■ Task statement ■
Transcribe every line of the entries exactly.

[Collected data]
════════════════
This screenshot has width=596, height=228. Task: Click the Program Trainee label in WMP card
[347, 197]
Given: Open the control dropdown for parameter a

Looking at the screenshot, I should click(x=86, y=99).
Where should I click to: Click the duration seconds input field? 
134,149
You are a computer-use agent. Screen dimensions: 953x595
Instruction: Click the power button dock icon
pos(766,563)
════════════════
■ Finished task ■
This screenshot has width=596, height=228. Task: Click the Program Trainee label in WMP card
[347, 197]
Given: Open the control dropdown for parameter a

Looking at the screenshot, I should click(x=86, y=99).
Where should I click to: Click the duration seconds input field? 
134,149
You are a computer-use agent. Screen dimensions: 953x595
Instruction: Click the power button dock icon
pos(766,563)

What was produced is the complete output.